TEXT EXTRACT:
○ ○ ○

A suitable choice of evaluation units, which typically includes raster units, slope units, special condition units, and watershed units, is essential for geohazard susceptibility modeling32,33,34,35. The watershed unit is capable of encapsulating the geometric properties of debris flows and elucidating their correlation with associated indicators, among other things36. Thus, the chosen watershed unit serves as the primary research foundation for this work, and the 12.5 m DEM data of the research unit is delineated using the hydrological processing method of ArcGIS10.8. In hydrological analysis, the selection of thresholds is essential for the delineation of watershed units. Thresholds are typically used in hydrological processing methods to identify accumulation areas within a watershed. By setting an appropriate threshold, the accumulation areas can be accurately delineated, ensuring the avoidance of excessive subdivision or oversimplification of watershed units. The study’s findings indicate that the ideal threshold is 5000 through threshold selection. The final study area was defined in 226 sub-watershed units using the Gaofen-2 satellite images. As shown in Fig. 1.

A total of fourteen index factors were discretized based on the watershed unit using the regional statistics function of the ArcGIS 10.8 software. The values of the corresponding factors in the watershed unit were averaged for area, gully density, roundness, Melton ratio, distance to road, distance to fault, NDVI, SPI, TWI, rainfall, and curvature. The most frequent values within the watershed unit were used to determine the values of stratigraphic rocks and land use types. As illustrated in Fig. 2, the spatial resolution was unified to 12.5 m×12.5 m after all raster layers were reclassified using the natural discontinuity method.

Ensemble learning

Multiple base learners are employed in ensemble learning, and a unifying approach is used to aggregate their findings for regression or classification tasks. Generally, ensemble learning exhibits better overall performance in terms of generalization than individual learners. Ensemble learning can be divided into three main categories: serial-sequence methods, where the base learners exhibit significant interdependencies, such as Boosting, exemplified by XGBoost; parallel methods, where there are no substantial dependencies between the base learners, like Bagging, symbolized by Random Forest; and Stacking, which combines the outputs of diverse types of base learners37.

The Random Forest (RF) algorithm builds multiple classifiers and combines their predictions to increase overall prediction accuracy. A subset of the available features is randomly selected during the construction of each decision tree, thereby assisting in the reduction of overfitting. Several subsets are randomly selected from the original dataset to serve as training sets, and for each training set, a decision tree is built using a random subset of features38. The training set is used to train each decision tree until the stopping condition is met. Voting or averaging is used to determine the classification or regression results of the final predicted values when predictions are made for new data. The training results of each decision tree are combined based on the Bagging integration concept39.

○ ○ ○

[Pointing data for screenshots and pages]

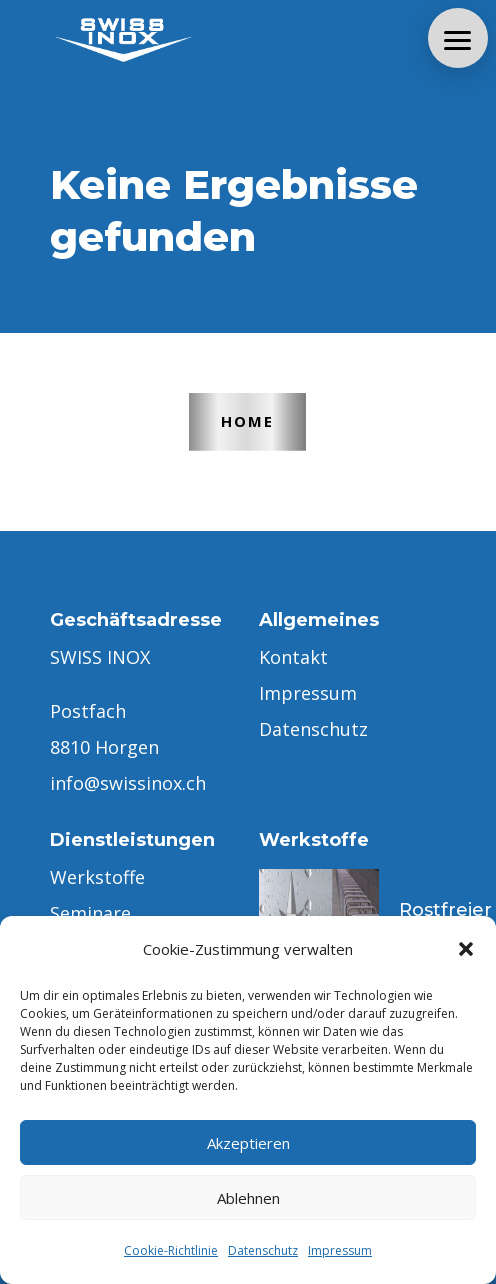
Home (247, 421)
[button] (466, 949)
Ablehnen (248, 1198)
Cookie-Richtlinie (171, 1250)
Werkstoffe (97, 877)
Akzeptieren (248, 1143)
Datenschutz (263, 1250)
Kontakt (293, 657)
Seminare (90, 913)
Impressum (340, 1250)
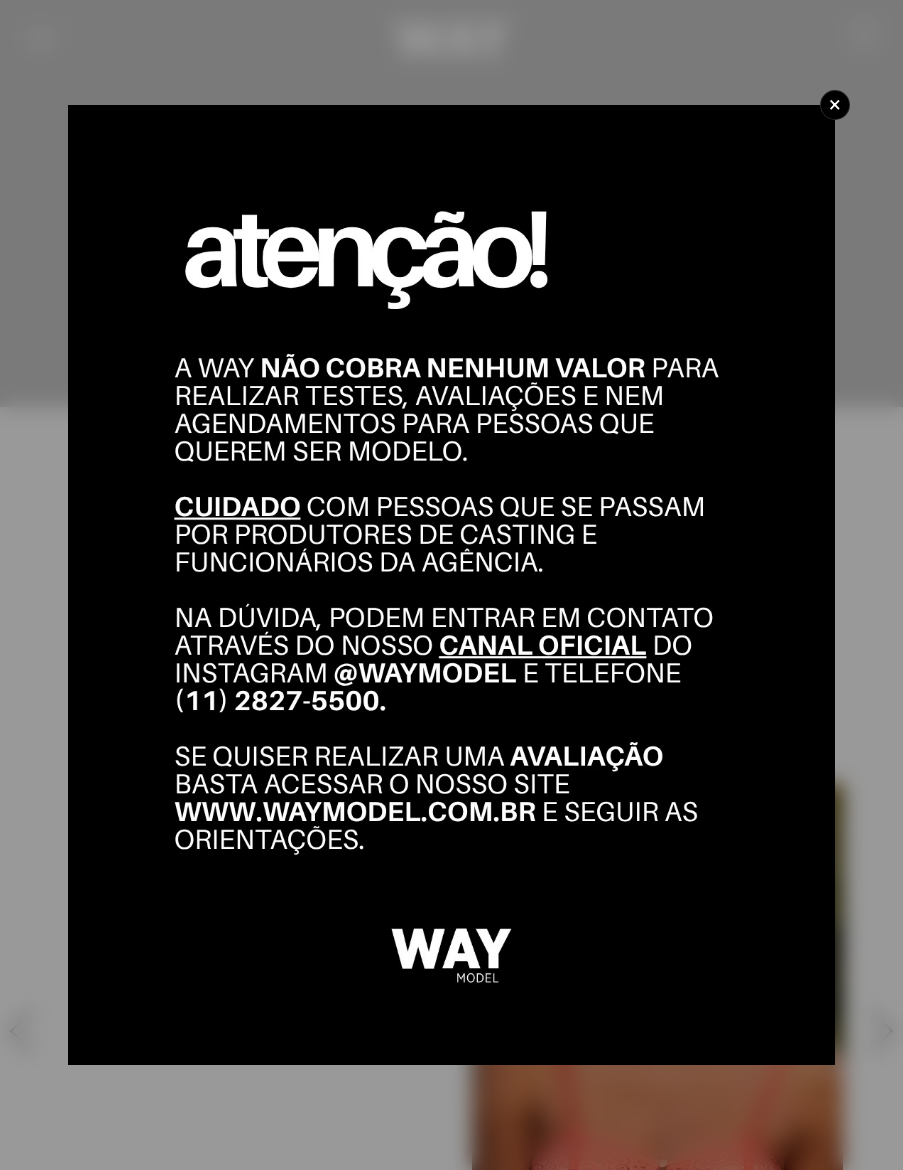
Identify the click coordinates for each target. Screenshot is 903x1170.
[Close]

○ ○ ○

THINGS TO DO:
1. In the susceptibility modeling text, what threshold was found to be ideal for delineating watershed units?
2. Extend the susceptibility modeling text with new material that follows its final sentence.
The data above come from a different source than the text.

OUTPUTS:
1. 5000

2.
Based on Gradient Boosting Decision Tree (GBDT), Extreme Gradient Boosting Tree (XGBoost) is an enhanced optimization algorithm40. XGBoost and GBDT are similar in that they are both serial serialization algorithms based on the concept of Boosting integration. Based on the residuals between the previous decision tree and the actual value of the prediction results for the decision tree’s training, they fit the residuals through a number of iterations to continuously approximate the actual value until they reach the set value or the number of iterations after the training ends. The final prediction of this sample in the entire integrated model is determined after the weighted and summed individual decision tree results are forecast. The distinction is that, in solving the loss function, XGBoost employs Taylor’s second-order expansion to streamline the calculation and adds regular terms, like L1 and L2, to the objective value to manage the model’s complexity and avoid overfitting41. The XGBoost algorithm has greater computational efficiency and the ability to prevent overfitting when compared to the conventional GBDT algorithm42.

By combining multiple learning models and using their predictions as inputs, the stacking principle aims to train a meta-learner to make final predictions. The fundamental idea of stacking, in contrast to bagging and boosting, is to use a new model to learn how to efficiently integrate predictions from other models. The basic steps are as follows: first, train multiple base models (e.g., Random Forest, Extreme Gradient Boosting Tree, and Linear Regression) on the original dataset; second, create a new dataset using the predictions of these base models as new features; and third, train a meta-model on the new dataset to produce the final prediction. By using this method, stacking can improve overall prediction performance and generalization ability by fully utilizing the benefits of each base model43,44. Figure 3 illustrates the stacking modeling procedure used in this work.

Fig. 3
figure 3

stacking modeling flowchart.

Spy technology

A negative sample acquisition strategy based on the SPY technique is as follows: First, a predetermined percentage (15% in this paper based on prior research) of debris flow samples are chosen and fed into the unlabeled samples. These samples will be treated as spy samples along with the unlabeled samples in order to train a classifier to predict all the samples. The lowest probability of the spy samples is used as the value, and the probability value is lower than the samples with the threshold value are considered as reliable negative samples45. The main premise of this approach is that reliable negative samples can be filtered out by looking at the probability threshold of the spy samples, and that spy samples and potential debris flow samples in unlabeled samples will behave similarly in the classifier’s prediction.

Model accuracy evaluation

(1) Accuracy, precision, recall and F1 score.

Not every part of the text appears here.